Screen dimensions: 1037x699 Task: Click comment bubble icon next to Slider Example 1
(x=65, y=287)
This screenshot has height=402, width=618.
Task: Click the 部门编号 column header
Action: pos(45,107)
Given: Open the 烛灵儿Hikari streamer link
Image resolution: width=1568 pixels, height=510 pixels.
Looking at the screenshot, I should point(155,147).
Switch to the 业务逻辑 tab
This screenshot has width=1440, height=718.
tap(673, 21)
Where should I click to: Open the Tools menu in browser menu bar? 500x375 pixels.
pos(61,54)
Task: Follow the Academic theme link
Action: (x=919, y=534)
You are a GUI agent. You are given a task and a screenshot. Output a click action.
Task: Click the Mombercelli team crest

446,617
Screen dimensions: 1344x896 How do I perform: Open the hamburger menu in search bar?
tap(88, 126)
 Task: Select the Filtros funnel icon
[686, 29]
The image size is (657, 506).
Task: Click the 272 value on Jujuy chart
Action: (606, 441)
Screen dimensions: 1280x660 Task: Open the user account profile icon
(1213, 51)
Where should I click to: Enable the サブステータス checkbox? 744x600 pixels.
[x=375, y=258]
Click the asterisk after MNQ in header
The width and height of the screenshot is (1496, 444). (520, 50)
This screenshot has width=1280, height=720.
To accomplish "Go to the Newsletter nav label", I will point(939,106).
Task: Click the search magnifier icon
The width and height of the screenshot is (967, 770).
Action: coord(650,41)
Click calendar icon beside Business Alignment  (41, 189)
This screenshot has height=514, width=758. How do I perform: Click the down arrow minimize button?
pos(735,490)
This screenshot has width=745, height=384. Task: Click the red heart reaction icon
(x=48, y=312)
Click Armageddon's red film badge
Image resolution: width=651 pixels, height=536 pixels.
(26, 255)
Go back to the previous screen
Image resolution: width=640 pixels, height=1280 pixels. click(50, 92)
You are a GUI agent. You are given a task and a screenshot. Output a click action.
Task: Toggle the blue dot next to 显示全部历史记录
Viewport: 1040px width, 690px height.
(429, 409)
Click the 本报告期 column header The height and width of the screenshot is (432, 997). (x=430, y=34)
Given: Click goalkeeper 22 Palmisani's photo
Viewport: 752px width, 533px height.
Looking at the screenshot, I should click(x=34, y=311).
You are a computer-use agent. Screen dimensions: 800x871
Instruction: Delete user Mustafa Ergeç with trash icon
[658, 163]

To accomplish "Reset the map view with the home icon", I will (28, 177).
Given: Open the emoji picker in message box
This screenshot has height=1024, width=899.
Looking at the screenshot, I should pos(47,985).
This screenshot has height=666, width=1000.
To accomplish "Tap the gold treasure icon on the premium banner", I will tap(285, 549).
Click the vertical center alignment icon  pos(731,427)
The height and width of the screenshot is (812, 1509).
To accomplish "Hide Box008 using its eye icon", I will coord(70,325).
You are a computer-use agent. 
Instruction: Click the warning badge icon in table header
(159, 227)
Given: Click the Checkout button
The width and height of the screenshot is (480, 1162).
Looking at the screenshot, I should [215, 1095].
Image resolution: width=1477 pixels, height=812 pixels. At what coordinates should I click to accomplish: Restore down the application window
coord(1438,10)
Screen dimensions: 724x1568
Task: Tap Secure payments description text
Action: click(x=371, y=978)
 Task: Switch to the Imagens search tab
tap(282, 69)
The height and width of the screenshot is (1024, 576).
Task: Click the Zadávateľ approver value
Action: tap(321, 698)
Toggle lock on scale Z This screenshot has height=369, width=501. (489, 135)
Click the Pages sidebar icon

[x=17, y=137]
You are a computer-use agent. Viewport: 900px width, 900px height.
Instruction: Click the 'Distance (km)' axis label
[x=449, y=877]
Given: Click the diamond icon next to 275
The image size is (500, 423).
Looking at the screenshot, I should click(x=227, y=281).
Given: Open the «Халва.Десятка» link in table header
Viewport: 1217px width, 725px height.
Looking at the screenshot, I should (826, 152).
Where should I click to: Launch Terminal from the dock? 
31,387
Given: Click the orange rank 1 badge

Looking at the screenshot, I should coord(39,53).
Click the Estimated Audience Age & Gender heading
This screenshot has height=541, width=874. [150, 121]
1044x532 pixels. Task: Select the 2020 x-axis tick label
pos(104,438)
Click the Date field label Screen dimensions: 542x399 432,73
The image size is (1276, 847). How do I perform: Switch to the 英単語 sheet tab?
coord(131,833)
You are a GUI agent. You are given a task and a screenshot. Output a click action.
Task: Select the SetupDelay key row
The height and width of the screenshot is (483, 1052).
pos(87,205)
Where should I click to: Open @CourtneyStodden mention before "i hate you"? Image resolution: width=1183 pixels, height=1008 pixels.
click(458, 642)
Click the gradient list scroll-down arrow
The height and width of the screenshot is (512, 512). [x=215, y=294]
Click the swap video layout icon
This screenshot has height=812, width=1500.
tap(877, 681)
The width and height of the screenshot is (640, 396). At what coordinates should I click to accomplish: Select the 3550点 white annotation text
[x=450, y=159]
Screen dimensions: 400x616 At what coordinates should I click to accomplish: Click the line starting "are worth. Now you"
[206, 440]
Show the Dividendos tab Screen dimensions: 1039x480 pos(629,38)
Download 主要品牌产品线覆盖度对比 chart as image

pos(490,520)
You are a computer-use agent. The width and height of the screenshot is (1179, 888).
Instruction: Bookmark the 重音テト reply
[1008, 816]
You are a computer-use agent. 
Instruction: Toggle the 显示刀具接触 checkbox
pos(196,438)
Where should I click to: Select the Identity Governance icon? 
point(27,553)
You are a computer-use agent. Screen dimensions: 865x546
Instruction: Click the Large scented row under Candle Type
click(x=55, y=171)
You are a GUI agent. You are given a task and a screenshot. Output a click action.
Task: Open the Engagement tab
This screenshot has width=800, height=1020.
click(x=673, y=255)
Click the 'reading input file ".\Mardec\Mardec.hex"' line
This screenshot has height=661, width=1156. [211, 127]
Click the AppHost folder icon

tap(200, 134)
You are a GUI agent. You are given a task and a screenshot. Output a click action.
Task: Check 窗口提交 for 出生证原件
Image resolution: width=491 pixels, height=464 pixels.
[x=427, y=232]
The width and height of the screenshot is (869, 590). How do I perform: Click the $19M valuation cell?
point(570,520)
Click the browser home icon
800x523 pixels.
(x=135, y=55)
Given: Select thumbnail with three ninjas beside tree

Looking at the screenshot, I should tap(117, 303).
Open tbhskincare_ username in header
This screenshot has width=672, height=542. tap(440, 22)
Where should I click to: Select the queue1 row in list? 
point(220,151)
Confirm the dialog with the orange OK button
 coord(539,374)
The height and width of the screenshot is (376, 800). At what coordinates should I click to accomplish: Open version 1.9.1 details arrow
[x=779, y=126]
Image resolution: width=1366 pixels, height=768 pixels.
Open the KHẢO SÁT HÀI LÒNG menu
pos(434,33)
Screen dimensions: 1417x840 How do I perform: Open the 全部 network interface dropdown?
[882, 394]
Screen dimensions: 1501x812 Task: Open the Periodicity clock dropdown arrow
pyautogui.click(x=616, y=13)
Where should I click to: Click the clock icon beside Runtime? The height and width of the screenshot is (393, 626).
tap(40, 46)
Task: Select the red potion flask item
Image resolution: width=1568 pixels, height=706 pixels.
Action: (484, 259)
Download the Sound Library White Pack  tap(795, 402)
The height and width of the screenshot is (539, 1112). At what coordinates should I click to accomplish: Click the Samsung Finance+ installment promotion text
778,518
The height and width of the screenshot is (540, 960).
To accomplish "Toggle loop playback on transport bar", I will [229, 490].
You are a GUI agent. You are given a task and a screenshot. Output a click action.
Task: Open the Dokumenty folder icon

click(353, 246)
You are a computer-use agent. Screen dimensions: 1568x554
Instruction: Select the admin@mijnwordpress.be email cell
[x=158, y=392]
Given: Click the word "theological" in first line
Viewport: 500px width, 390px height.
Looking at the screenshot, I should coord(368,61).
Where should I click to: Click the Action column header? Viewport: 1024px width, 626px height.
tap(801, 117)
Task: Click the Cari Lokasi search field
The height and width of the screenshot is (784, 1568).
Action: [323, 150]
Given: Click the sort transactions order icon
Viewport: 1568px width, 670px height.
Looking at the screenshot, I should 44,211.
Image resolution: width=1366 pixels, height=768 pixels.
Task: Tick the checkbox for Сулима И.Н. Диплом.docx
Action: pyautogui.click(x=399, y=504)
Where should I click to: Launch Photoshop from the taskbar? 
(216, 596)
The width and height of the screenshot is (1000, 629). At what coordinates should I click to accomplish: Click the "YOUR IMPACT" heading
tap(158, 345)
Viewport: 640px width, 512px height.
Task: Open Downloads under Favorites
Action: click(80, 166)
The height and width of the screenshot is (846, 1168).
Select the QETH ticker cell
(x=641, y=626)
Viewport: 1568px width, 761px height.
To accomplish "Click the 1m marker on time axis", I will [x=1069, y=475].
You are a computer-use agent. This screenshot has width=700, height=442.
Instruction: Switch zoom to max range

◆ ◆ ◆ ◆ ◆

Lines before the one containing "The height and width of the screenshot is (540, 960)." are to be left out; that line and every line after it through the end of the data should be copied exactly.

Exercise response:
The height and width of the screenshot is (540, 960).
To accomplish "Toggle loop playback on transport bar", I will [229, 490].
You are a GUI agent. You are given a task and a screenshot. Output a click action.
Task: Open the Dokumenty folder icon

click(353, 246)
You are a computer-use agent. Screen dimensions: 1568x554
Instruction: Select the admin@mijnwordpress.be email cell
[x=158, y=392]
Given: Click the word "theological" in first line
Viewport: 500px width, 390px height.
Looking at the screenshot, I should coord(368,61).
Where should I click to: Click the Action column header? Viewport: 1024px width, 626px height.
tap(801, 117)
Task: Click the Cari Lokasi search field
The height and width of the screenshot is (784, 1568).
Action: [323, 150]
Given: Click the sort transactions order icon
Viewport: 1568px width, 670px height.
Looking at the screenshot, I should 44,211.
Image resolution: width=1366 pixels, height=768 pixels.
Task: Tick the checkbox for Сулима И.Н. Диплом.docx
Action: pyautogui.click(x=399, y=504)
Where should I click to: Launch Photoshop from the taskbar? 
(216, 596)
The width and height of the screenshot is (1000, 629). At what coordinates should I click to accomplish: Click the "YOUR IMPACT" heading
tap(158, 345)
Viewport: 640px width, 512px height.
Task: Open Downloads under Favorites
Action: click(80, 166)
The height and width of the screenshot is (846, 1168).
Select the QETH ticker cell
(x=641, y=626)
Viewport: 1568px width, 761px height.
To accomplish "Click the 1m marker on time axis", I will [x=1069, y=475].
You are a computer-use agent. This screenshot has width=700, height=442.
Instruction: Switch zoom to max range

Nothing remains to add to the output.